──────── DATA SECTION

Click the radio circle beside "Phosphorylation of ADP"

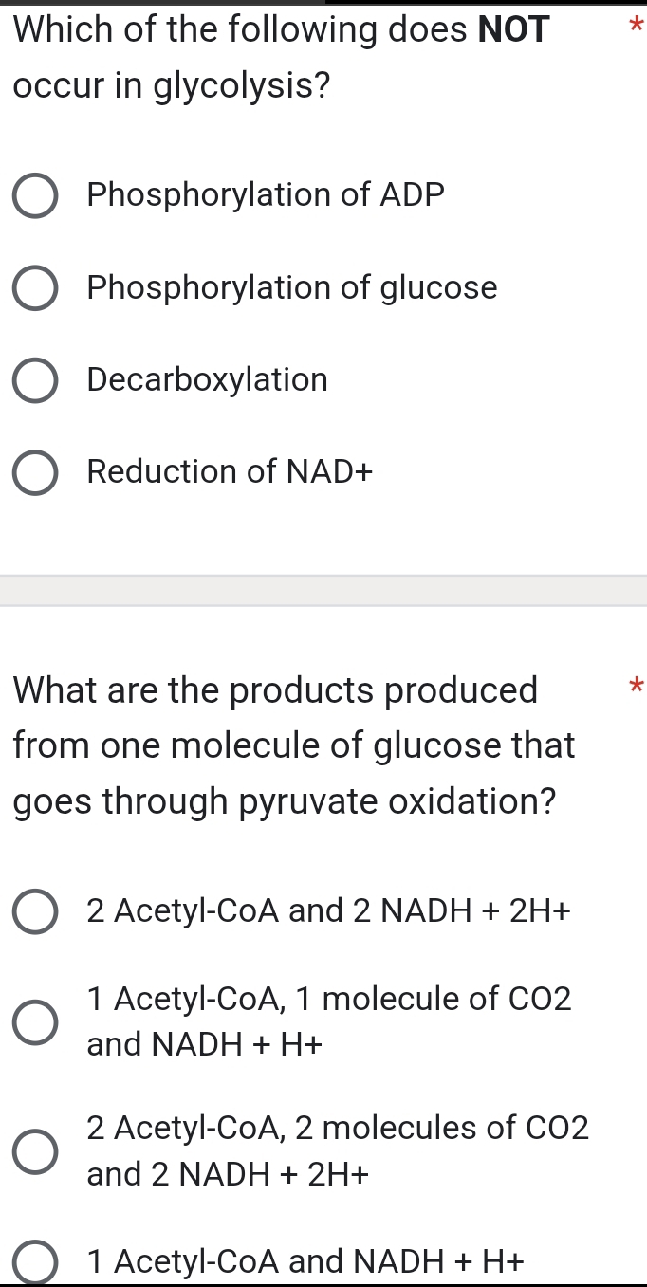[35, 194]
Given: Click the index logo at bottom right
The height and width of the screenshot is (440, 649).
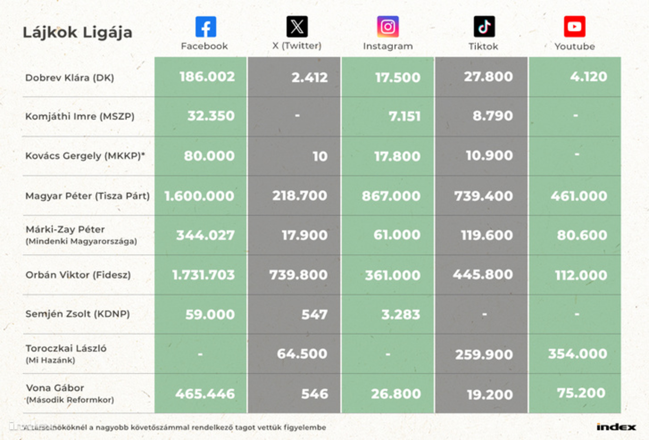Looking at the screenshot, I should coord(616,427).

────────────────

* [PROBLEM TO WORK ON]:
Apart from the pictures, the entries above are to be repeated in full and exactly.

* [SOLUTION]:
Click the radio circle beside "Phosphorylation of ADP"

[35, 194]
Given: Click the index logo at bottom right
The height and width of the screenshot is (440, 649).
Looking at the screenshot, I should coord(616,427).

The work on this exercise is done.